REQUIREMENTS: Reproduce the records without any change, starting at the line that contains "Click the Яндекс logo on the map" and continuing to the end of the records, including that first line and the last line.

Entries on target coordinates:
------------------------
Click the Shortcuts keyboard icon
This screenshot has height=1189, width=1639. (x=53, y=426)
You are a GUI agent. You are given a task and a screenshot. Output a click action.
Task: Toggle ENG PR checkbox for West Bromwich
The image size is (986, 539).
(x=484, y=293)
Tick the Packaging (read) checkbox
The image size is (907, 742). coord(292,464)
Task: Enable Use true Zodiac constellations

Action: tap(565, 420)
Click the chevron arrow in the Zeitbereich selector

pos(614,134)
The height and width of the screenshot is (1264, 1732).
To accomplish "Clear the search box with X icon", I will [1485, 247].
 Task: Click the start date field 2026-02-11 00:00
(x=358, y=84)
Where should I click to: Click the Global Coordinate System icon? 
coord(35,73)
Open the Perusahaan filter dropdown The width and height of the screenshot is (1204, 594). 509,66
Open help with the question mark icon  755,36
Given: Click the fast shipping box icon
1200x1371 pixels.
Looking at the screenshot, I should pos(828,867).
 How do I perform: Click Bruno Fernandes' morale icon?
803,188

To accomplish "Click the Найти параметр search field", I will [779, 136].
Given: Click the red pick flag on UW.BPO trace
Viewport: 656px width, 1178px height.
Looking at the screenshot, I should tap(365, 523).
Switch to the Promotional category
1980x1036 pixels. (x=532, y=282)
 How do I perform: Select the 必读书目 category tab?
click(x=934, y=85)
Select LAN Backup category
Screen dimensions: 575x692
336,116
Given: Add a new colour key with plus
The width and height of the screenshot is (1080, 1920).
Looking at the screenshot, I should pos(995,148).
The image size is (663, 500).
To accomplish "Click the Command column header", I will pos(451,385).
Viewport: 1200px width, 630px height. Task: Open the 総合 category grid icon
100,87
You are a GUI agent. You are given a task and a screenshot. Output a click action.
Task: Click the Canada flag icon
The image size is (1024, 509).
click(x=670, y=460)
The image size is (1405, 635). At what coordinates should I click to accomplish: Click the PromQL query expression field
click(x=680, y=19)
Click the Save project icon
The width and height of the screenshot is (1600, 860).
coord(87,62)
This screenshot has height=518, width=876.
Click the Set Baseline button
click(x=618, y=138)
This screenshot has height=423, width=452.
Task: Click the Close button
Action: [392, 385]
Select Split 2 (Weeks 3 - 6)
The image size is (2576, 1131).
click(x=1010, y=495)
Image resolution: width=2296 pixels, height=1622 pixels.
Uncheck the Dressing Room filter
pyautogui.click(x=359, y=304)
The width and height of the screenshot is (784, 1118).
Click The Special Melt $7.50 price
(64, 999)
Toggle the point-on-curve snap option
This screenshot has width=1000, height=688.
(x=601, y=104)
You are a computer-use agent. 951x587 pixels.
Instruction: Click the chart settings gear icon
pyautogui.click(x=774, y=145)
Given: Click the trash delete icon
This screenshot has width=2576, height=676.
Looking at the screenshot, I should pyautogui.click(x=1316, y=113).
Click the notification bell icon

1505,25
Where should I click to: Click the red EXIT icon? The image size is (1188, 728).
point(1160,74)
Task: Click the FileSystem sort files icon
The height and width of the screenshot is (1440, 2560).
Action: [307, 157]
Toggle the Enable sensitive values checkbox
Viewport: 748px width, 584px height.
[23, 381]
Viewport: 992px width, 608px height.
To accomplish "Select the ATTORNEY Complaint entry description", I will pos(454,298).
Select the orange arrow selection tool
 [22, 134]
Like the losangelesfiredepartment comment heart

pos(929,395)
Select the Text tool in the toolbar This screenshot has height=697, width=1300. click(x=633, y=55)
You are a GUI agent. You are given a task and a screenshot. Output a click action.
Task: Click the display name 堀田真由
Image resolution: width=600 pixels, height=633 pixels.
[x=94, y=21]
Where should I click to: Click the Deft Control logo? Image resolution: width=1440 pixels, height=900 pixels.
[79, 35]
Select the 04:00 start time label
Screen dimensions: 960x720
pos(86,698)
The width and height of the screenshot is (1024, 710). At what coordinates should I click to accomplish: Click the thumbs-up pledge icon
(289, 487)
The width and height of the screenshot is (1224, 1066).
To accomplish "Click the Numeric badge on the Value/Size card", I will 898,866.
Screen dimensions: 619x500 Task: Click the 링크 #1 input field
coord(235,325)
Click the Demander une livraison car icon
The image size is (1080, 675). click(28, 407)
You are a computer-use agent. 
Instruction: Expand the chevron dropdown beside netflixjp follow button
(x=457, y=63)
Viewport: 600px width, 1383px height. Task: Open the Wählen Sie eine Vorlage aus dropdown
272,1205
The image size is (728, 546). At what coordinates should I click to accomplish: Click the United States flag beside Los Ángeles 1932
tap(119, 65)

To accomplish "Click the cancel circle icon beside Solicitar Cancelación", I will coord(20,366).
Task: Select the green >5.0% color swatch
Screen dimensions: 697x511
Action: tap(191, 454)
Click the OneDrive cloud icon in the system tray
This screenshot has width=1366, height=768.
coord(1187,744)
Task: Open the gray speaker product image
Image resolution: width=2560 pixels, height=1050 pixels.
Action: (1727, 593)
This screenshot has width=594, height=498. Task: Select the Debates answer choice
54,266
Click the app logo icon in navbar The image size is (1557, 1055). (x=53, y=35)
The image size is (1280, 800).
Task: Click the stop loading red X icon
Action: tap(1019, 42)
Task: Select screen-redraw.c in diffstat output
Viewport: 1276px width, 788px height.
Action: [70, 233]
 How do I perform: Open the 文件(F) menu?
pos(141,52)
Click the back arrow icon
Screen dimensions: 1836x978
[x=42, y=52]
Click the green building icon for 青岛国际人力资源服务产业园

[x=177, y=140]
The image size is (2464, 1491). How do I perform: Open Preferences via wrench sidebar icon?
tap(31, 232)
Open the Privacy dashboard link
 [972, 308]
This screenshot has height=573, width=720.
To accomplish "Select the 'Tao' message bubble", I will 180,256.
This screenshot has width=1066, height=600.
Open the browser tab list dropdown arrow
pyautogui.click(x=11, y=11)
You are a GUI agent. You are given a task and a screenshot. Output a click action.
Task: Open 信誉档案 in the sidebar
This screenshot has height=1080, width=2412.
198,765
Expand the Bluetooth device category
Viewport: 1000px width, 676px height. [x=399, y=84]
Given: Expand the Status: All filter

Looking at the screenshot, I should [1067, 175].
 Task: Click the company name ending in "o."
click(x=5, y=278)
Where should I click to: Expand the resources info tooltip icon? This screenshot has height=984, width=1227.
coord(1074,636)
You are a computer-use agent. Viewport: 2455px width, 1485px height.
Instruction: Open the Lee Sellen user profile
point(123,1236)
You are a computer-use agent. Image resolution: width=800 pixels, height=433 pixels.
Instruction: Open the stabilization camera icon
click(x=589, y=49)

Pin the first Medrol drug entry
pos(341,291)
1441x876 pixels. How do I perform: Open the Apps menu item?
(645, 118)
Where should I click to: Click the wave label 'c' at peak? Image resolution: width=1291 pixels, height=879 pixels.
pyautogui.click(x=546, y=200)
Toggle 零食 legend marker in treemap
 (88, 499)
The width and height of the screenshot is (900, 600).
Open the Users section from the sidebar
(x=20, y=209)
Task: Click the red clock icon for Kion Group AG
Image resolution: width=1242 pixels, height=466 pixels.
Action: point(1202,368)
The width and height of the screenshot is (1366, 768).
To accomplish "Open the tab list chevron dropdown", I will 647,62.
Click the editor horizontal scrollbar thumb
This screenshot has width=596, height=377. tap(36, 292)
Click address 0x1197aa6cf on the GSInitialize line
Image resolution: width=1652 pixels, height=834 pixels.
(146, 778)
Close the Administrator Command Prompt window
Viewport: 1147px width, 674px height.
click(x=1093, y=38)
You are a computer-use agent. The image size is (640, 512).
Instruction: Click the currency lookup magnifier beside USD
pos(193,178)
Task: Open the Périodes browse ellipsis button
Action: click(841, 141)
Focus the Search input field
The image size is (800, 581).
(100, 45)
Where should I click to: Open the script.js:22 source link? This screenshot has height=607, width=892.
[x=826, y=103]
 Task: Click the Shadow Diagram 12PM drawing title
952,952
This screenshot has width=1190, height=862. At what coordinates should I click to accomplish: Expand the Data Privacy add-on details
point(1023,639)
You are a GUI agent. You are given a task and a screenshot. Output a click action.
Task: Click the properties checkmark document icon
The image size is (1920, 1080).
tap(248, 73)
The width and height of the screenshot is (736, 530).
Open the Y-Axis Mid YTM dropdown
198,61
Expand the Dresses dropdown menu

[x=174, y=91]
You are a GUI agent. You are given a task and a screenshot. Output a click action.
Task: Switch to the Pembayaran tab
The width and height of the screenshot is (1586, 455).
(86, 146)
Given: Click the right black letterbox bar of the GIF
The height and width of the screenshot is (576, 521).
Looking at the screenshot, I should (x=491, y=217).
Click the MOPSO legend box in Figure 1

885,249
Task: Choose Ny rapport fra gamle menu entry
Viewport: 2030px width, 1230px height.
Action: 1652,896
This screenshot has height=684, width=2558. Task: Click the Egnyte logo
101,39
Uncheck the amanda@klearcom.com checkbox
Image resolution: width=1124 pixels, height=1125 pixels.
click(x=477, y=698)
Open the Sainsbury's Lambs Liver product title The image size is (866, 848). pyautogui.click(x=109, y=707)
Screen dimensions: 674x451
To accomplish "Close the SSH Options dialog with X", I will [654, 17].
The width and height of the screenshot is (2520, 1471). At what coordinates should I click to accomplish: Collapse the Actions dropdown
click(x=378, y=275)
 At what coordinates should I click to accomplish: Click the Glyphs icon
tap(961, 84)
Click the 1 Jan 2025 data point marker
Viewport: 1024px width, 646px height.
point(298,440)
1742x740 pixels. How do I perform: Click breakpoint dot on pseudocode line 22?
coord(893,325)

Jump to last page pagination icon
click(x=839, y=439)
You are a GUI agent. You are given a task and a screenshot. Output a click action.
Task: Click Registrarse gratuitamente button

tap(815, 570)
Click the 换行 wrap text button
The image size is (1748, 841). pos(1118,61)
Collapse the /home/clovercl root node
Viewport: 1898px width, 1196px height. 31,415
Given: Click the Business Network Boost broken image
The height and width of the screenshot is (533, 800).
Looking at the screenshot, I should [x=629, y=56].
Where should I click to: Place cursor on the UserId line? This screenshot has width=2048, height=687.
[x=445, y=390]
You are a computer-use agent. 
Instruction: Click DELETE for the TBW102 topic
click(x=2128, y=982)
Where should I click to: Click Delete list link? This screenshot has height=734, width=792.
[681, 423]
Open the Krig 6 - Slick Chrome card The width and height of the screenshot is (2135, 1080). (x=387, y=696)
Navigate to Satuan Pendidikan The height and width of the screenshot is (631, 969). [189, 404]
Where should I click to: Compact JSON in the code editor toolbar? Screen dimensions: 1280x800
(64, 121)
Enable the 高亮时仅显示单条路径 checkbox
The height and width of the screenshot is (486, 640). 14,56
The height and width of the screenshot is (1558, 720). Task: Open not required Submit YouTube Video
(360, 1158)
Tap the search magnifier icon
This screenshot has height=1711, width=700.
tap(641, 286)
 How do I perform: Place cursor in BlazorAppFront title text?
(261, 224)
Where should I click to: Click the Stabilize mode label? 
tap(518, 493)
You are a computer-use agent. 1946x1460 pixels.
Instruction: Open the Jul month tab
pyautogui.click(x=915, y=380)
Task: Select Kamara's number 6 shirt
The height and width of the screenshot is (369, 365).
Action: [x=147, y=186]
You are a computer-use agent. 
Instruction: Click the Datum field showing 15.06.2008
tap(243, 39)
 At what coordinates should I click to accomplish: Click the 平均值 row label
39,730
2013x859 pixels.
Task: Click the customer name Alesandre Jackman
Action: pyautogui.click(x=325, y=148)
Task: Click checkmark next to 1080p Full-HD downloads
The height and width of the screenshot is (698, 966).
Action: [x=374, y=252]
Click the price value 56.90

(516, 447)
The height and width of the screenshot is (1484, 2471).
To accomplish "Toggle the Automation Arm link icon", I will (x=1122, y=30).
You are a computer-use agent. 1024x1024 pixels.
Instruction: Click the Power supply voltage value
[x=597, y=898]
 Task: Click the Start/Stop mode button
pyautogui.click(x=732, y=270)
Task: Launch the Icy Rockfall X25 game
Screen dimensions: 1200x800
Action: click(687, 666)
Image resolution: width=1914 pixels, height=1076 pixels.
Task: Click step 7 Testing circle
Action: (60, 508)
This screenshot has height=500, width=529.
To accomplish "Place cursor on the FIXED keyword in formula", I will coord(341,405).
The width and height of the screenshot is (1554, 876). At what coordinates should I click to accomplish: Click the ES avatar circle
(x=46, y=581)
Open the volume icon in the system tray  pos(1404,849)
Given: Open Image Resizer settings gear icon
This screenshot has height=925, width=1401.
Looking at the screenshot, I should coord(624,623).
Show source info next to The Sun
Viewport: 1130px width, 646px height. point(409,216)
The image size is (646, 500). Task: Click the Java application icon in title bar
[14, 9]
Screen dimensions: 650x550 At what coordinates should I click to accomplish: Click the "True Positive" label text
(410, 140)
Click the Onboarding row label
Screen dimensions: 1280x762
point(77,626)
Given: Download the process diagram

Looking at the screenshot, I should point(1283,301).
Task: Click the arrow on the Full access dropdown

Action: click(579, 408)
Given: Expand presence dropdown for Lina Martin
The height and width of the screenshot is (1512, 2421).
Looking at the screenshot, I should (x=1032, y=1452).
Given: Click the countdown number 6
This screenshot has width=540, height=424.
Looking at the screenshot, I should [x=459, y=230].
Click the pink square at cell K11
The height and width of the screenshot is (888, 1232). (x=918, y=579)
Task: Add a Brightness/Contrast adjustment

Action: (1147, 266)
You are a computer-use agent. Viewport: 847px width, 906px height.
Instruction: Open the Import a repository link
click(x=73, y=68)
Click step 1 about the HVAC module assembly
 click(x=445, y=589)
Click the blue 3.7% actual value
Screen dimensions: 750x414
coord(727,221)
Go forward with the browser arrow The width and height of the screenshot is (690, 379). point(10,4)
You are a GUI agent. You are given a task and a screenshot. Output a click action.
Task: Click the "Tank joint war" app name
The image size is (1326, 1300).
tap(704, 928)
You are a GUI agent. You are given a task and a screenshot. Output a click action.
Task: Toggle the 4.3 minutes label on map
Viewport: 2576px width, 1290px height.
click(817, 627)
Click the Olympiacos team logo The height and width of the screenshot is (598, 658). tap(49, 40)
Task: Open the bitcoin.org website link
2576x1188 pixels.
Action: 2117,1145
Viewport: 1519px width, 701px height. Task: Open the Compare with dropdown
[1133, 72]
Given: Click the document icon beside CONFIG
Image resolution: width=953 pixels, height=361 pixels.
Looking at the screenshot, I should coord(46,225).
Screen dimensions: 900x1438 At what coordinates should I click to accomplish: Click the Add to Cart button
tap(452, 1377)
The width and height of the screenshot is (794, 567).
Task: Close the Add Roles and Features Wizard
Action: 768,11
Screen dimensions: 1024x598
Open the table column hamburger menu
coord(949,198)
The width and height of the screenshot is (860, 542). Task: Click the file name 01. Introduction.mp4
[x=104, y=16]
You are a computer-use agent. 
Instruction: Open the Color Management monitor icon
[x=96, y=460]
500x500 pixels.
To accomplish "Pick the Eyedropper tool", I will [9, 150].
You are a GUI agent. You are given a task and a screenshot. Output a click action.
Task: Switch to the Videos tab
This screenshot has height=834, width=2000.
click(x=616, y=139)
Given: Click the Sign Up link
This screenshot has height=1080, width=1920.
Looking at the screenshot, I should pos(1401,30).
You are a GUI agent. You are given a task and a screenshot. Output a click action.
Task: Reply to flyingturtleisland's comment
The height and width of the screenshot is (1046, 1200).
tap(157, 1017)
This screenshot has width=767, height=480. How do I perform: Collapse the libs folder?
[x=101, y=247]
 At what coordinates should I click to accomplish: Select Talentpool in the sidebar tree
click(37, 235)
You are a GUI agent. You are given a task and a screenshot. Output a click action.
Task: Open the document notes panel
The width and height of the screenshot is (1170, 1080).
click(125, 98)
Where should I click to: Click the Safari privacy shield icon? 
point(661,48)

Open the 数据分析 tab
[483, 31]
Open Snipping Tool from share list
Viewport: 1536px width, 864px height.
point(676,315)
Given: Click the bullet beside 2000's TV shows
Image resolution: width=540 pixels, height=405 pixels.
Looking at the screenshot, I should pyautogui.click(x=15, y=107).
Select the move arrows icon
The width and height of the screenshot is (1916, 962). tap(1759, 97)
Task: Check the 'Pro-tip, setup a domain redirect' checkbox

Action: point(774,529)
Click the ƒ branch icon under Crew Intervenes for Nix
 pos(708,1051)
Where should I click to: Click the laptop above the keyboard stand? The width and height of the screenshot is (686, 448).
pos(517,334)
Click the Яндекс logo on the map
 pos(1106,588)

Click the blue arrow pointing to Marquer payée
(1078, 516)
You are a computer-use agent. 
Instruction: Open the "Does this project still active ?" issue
------------------------
THE REPLY:
Click the Яндекс logo on the map
 pos(1106,588)

Click the blue arrow pointing to Marquer payée
(1078, 516)
You are a computer-use agent. 
Instruction: Open the "Does this project still active ?" issue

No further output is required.